MEDICARE DEMONSTRATION TO STUDY REHABILITATION FOR PEOPLE WITH VISION IMPAIRMENT
The Centers for Medicare and Medicaid Services (CMS) today announced a demonstration project to study the impact of standardized Medicare coverage for rehabilitation services that can be provided in the homes of beneficiaries with a diagnosis of moderate to severe visual impairment that cannot be corrected through conventional means or surgery.
Under the Low Vision Rehabilitation Demonstration project, to be conducted in 6 selected areas of the country, Medicare beneficiaries with moderate to severe vision impairment will be eligible to receive up to 9 hours of rehabilitation benefits when prescribed by their ophthalmologist or optometrist.
“This demonstration has the potential to expand access to quality vision rehabilitation services to more individuals in this vulnerable population and help them to achieve a greater degree of independence and minimize barriers to care,” said CMS Administrator Mark B. McClellan, MD, PhD. “It will put additional resources for rehabilitation in the hands of eye care physicians and consequently improve the quality of life of beneficiaries who are visually impaired.”
To be eligible, beneficiaries must live in one of 6 demonstration locales and their eye care physician must practice in one of the locales.
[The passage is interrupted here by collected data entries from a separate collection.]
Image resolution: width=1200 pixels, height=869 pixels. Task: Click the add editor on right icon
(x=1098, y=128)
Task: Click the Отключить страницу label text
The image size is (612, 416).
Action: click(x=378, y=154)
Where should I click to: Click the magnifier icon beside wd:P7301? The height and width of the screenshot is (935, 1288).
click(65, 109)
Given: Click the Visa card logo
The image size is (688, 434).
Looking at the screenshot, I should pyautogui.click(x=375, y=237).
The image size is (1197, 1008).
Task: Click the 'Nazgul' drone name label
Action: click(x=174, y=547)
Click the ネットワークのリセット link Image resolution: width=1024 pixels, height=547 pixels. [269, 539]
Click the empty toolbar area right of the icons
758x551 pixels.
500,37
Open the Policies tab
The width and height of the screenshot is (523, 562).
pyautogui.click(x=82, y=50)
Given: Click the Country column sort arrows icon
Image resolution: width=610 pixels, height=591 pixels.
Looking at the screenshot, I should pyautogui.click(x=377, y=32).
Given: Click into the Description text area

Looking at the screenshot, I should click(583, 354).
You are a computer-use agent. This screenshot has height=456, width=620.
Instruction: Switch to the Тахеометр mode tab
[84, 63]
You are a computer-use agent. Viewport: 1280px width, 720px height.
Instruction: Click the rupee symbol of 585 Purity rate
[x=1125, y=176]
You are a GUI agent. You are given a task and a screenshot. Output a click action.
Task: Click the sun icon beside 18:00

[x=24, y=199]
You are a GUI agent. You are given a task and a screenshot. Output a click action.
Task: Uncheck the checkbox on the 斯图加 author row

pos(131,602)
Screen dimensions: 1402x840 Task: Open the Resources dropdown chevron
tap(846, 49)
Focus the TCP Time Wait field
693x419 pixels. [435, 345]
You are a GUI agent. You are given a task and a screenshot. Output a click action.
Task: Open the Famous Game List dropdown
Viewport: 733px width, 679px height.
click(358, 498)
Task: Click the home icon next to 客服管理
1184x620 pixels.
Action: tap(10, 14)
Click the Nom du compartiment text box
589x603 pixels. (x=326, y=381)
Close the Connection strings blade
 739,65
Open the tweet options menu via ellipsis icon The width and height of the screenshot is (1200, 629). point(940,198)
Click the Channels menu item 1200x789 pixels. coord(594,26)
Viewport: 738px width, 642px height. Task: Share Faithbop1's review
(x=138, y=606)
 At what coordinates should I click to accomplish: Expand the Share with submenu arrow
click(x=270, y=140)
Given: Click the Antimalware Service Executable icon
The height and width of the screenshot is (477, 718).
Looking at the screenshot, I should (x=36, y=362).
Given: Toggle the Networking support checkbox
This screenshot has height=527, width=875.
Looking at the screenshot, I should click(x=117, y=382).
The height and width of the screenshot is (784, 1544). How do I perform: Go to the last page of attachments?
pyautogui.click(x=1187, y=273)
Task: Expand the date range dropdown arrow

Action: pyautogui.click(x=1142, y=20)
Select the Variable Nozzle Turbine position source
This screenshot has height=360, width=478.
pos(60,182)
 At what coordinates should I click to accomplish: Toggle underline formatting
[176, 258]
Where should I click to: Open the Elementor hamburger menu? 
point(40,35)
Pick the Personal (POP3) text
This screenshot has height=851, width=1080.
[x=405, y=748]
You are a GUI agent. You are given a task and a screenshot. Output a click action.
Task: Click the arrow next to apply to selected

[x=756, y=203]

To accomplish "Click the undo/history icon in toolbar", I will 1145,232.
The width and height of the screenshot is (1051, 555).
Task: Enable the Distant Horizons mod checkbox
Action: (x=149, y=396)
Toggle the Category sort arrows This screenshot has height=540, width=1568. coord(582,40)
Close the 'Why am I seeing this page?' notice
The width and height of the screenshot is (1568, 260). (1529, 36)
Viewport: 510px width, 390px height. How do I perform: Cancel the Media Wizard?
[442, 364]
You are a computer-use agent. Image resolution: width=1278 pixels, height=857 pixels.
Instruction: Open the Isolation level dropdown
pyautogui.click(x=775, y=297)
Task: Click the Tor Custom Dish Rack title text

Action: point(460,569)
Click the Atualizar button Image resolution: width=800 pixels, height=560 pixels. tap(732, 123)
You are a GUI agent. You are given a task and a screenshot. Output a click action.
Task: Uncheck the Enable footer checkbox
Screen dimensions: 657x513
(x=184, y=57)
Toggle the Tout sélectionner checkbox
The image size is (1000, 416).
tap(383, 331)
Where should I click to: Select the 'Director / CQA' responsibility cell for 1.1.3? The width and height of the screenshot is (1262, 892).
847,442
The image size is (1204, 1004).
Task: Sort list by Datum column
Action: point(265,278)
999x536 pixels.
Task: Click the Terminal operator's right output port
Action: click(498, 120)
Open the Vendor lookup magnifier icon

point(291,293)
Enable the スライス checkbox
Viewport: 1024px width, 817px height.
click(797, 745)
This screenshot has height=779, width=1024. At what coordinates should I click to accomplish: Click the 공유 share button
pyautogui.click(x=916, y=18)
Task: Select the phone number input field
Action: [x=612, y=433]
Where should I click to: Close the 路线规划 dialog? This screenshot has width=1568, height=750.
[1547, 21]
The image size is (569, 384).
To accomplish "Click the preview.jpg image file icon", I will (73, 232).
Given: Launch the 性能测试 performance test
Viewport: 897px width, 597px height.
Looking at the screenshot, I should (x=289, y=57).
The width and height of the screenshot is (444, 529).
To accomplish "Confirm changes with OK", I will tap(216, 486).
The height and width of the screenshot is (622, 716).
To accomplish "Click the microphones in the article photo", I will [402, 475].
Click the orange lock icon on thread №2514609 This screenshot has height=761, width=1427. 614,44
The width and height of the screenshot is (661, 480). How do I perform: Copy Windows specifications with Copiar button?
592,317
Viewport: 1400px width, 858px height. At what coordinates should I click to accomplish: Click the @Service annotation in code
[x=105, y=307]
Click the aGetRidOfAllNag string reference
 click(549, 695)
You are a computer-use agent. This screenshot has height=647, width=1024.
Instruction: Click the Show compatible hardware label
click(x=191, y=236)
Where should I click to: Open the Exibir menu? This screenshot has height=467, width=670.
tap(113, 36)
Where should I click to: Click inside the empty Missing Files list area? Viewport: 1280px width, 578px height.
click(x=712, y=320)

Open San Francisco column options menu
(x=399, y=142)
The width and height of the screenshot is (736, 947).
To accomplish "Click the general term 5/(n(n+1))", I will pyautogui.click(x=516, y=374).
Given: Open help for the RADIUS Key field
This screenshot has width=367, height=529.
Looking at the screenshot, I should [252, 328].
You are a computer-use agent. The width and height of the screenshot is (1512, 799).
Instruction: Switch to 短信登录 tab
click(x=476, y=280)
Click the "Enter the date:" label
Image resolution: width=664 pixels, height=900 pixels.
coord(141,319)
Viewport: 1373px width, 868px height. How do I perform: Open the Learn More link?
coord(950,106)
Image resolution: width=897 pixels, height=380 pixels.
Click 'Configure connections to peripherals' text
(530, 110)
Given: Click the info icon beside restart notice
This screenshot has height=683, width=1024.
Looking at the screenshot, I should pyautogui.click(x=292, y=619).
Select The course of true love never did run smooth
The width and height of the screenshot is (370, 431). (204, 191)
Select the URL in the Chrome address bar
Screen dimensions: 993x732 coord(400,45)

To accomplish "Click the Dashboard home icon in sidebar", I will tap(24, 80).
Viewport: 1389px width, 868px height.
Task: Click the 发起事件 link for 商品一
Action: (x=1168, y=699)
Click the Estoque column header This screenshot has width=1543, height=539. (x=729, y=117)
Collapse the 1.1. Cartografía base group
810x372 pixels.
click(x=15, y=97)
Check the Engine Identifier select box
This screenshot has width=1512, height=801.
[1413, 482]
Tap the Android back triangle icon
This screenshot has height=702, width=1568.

The demonstration will be conducted in New Hampshire , New York City (all 5 boroughs), North Carolina , Atlanta , GA. , Kansas , and Washington State . The demonstration is slated to begin on April 1, 2006 and run for 5 years until March 31, 2011.
Medicare beneficiaries are currently able to receive low vision rehabilitation services under local coverage decisions when they are provided by Medicare qualified therapy providers (generally occupational or physical therapists) under the supervision of a qualified physician. The Low Vision Rehabilitation Demonstration, however, will permit vision rehabilitation to be provided by certified low vision therapists, orientation and mobility specialists and rehabilitation teachers, as well as occupational therapists, in appropriate settings including the beneficiary’s home, without need for the supervising physician to be on the premises.